Accordingly, Defendants enjoy sovereign immunity from, and this court lacks subject-matter
jurisdiction over, Plaintiff’s claims.
B. Failure to State a Claim
To the extent Plaintiff intends to sue Defendants in their individual capacities, even were the court satisfied that it maintained jurisdiction over this matter, Plaintiff’s Complaint nonetheless
fails to state a cognizable claim for relief. As set forth above, Rule 8 requires that Plaintiff state
“a short and plain statement of the claim showing that the pleader is entitled to relief.” F ED R. C IV .

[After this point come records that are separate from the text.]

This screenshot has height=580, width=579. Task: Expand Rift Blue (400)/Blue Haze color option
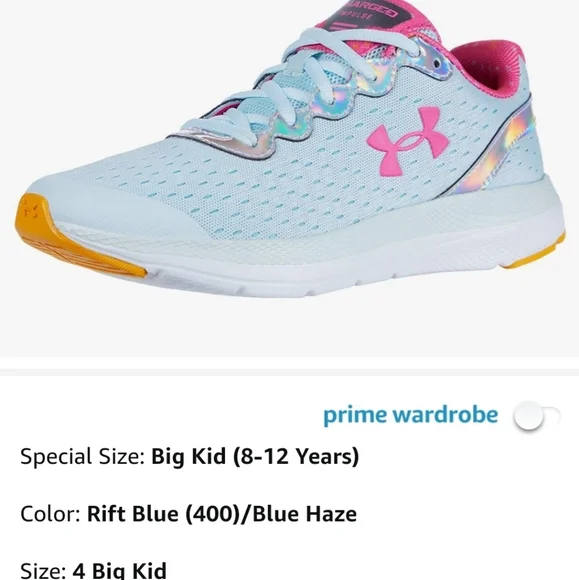click(222, 514)
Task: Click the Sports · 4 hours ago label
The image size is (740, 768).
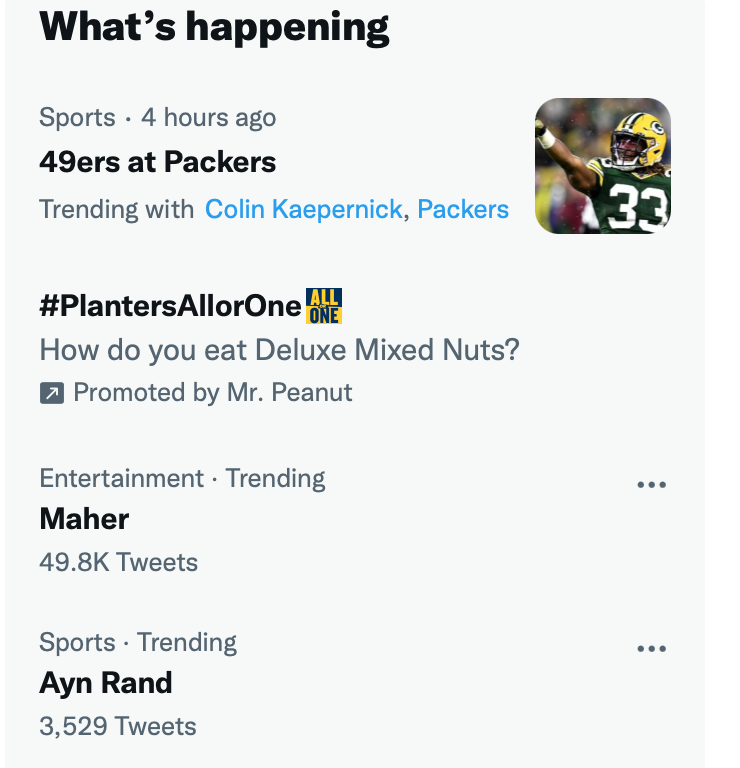Action: pos(158,118)

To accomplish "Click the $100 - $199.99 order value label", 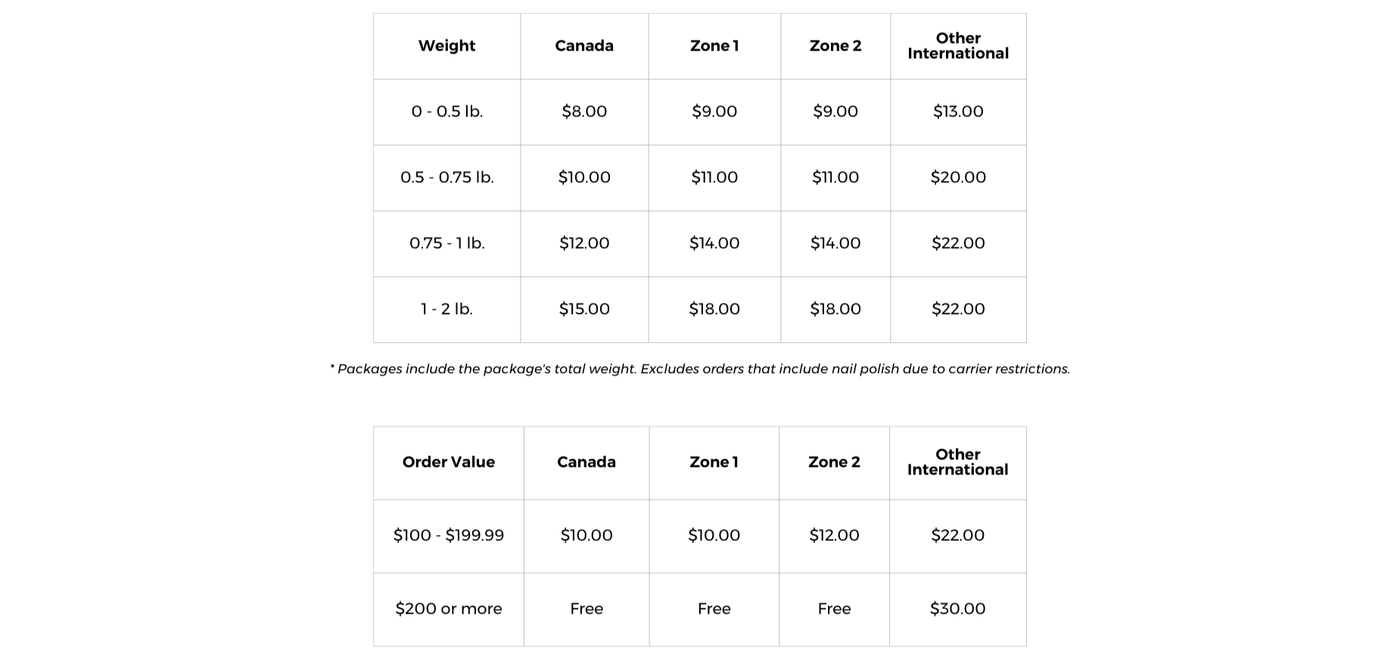I will 448,536.
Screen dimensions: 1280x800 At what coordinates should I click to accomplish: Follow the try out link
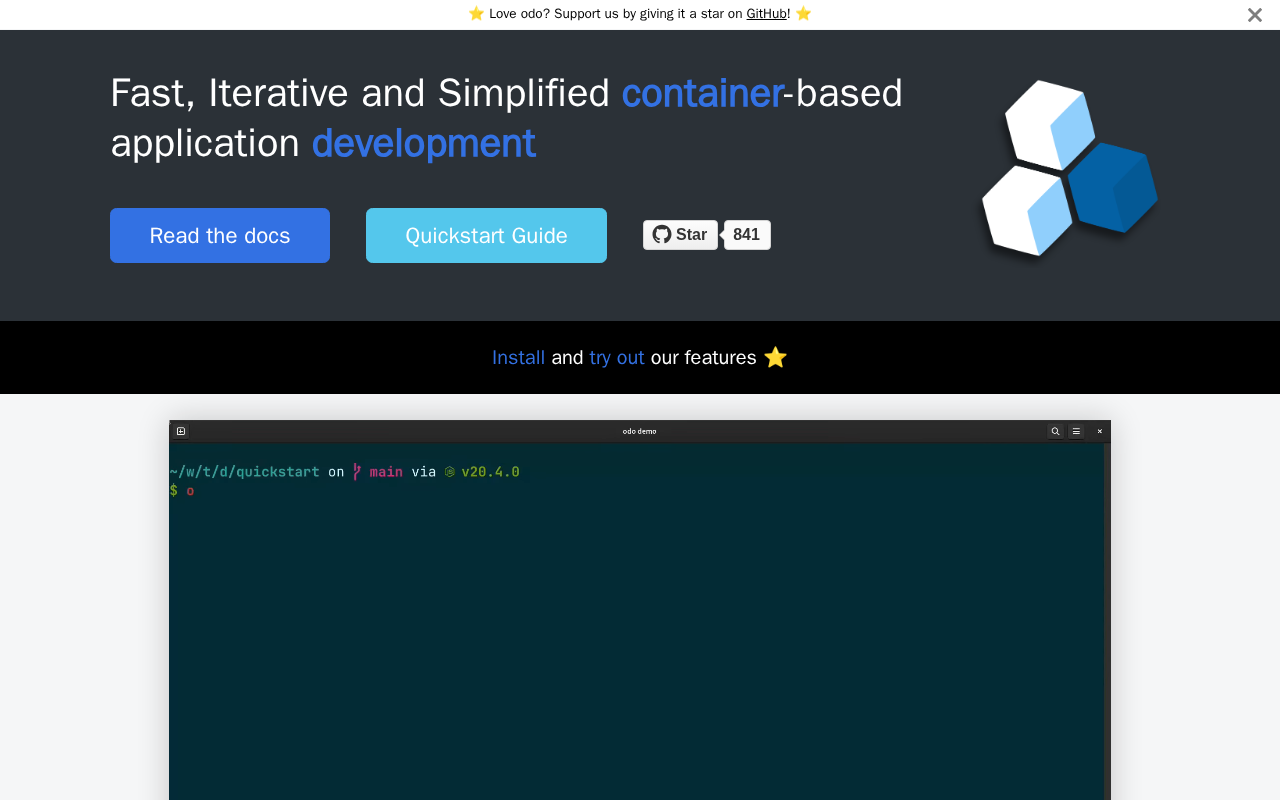pos(617,357)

P. 8(a)(2). Plaintiff has provided no such information – indeed, even read liberally, he does not set
forth a connection between the statutes he alleges Plaintiffs violated and their alleged violative
conduct. The parties, and the court, are left to guess.
C. Plaintiff’s Motions
Because this court finds its lacks subject matter jurisdiction over Plaintiff’s claims, the Complaint will be dismissed without prejudice. As a result, Plaintiff’s pending motions will be
denied as moot.
IV. CONCLUSION
For the reasons set forth herein, by separate order, Defendants’ Motion (ECF No. 16) will be granted. Therefore, the Complaint will be dismissed without prejudice and Plaintiff’s Motion
to Appoint Counsel (ECF No. 6) and Motion for Summary Judgment (ECF No. 11) will be denied
as moot.
/S/
June 3, 2025 ____________________
Julie R. Rubin United States District Judge
[1] For purposes of resolving the pending Motion, which mounts a facial challenge to the court’s subject matter jurisdiction as set forth in detail below, the court accepts as true all well-pled facts set forth in the Complaint. (ECF No. 1.) Kerns v. United States , 585 F.3d 187, 192 (4th Cir. 2009); Ministry of Defence of State of Kuwait v. Naffa 105 F.4th 154, 159 (4th Cir. 2024).